D'après l'article ci-dessous sur la visite de Sanae Takaichi à Washington, qu'est-ce qui a rendu ses échanges avec Donald Trump plus fluides selon le New York Times ? Répondez en une ou deux phrases.

**EXTRAIT CHOISI:**
# # #
【International】Takaichi tire son épingle du jeu à Washington : le « charme » comme atout diplomatique

La première rencontre au sommet entre la Première ministre japonaise Sanae Takaichi et le président américain Donald Trump a captivé la presse d’outre-Atlantique. Si la dirigeante nippone semble avoir évité les écueils pour son baptême du feu à la Maison-Blanche, certains observateurs pointent du doigt un manque de substance sur les dossiers stratégiques.
Le New York Times, dans son édition du 20 mars, dresse un bilan plutôt positif de cette visite inaugurale, affirmant que Mme Takaichi s'en est sortie « sans dommages majeurs ». Le quotidien souligne notamment que le « charme accessible » de la Première ministre a joué un rôle déterminant dans la fluidité des échanges avec le locataire de l'exécutif américain.
Cependant, le ton est plus nuancé du côté de Politico. Le site d'information a qualifié d’« engagement ambigu » les déclarations de la Première ministre concernant l'implication du Japon dans le détroit d'Ormuz. Il lui est notamment reproché de ne pas avoir formulé de feuille de route concrète pour la stabilisation de cette zone névralgique.
Sur le plan géopolitique, l'influence de l'actualité immédiate a pesé sur les ambitions japonaises. Daniel Russel, ancien secrétaire d'État adjoint, a noté dans un communiqué que la crise iranienne a largement éclipsé les velléités de Tokyo. Mme Takaichi espérait en effet exprimer les inquiétudes japonaises face à la montée en puissance de la Chine, avant le futur tête-à-tête entre Donald Trump et Xi Jinping. Une opportunité jugée « quasiment perdue » par l'expert américain.
# # #
**DONNÉES FOURNIES:**

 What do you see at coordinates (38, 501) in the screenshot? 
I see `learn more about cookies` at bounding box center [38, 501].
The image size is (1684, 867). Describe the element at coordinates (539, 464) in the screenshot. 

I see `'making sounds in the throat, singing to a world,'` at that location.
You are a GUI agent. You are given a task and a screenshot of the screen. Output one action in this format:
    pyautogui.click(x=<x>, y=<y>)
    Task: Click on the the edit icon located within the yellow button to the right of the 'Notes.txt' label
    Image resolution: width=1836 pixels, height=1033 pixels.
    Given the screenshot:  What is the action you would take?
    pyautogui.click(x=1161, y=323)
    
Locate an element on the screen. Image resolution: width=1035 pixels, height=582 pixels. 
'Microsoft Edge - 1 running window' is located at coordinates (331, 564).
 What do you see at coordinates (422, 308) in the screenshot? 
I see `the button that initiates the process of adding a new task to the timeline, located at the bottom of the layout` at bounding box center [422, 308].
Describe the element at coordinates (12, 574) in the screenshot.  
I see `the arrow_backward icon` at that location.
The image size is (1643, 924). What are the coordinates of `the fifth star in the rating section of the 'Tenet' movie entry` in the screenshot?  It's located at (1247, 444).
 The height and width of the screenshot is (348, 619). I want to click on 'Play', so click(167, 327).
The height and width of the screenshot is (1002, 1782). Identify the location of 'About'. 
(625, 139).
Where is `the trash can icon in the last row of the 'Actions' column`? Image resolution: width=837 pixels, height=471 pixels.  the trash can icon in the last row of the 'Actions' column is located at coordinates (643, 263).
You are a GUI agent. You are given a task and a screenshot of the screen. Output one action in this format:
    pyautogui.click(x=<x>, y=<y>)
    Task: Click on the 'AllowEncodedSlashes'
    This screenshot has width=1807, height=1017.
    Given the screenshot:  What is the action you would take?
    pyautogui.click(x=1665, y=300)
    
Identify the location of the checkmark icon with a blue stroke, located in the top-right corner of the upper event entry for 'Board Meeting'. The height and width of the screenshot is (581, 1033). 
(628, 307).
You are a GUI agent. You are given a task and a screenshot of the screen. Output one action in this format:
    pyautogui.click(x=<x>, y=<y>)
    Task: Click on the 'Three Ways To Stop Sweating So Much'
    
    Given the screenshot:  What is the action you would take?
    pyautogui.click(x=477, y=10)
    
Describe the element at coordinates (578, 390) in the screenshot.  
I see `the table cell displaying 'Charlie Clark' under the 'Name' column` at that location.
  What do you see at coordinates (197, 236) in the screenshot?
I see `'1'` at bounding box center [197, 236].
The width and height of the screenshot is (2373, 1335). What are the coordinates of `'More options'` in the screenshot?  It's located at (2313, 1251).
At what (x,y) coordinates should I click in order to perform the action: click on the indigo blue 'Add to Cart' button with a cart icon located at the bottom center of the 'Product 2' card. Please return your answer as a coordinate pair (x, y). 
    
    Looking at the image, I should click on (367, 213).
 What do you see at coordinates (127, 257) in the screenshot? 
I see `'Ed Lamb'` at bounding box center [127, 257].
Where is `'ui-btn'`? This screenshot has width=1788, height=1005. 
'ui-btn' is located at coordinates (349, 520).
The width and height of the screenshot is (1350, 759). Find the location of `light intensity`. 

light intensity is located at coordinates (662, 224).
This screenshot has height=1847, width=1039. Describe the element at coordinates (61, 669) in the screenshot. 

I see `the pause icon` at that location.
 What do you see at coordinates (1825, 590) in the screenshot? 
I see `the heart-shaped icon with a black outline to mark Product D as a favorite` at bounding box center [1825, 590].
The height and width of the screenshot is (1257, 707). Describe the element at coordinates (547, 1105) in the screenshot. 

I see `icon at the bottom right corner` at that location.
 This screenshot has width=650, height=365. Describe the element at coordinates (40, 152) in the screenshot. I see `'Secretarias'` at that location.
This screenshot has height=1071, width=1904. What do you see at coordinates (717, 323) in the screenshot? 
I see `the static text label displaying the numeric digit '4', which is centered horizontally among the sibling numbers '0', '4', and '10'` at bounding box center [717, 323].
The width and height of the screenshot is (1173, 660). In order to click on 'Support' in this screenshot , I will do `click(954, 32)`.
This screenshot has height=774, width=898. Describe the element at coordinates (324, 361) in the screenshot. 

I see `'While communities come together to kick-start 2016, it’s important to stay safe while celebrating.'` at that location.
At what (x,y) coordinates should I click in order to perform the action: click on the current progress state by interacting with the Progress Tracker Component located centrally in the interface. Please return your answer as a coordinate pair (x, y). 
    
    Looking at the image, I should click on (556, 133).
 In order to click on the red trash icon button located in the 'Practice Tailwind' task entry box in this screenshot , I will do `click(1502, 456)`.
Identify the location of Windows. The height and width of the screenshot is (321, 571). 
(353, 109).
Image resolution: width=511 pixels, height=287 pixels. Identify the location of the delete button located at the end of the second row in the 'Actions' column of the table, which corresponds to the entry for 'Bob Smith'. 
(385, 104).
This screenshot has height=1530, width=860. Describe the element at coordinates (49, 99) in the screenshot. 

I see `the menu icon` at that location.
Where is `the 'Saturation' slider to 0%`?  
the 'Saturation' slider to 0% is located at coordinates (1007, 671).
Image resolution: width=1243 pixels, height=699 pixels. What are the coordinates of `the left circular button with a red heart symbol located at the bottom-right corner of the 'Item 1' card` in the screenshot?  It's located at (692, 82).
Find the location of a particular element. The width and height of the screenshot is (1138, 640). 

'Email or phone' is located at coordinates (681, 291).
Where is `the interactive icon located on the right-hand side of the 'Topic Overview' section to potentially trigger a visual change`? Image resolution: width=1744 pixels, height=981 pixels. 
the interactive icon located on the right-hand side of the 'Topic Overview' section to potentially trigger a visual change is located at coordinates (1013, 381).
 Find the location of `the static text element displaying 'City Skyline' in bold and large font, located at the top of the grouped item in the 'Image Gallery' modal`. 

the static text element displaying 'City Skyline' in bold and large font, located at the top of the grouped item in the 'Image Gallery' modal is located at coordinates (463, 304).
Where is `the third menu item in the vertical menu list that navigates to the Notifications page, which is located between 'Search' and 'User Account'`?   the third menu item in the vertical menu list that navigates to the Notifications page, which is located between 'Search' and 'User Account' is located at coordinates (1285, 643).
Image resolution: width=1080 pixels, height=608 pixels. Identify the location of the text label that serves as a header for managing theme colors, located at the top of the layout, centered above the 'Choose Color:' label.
# # #
**RÉPONSE ATTENDUE:**
Selon le New York Times, c'est le « charme accessible » de la Première ministre qui a joué un rôle déterminant dans la fluidité de ses échanges avec Donald Trump.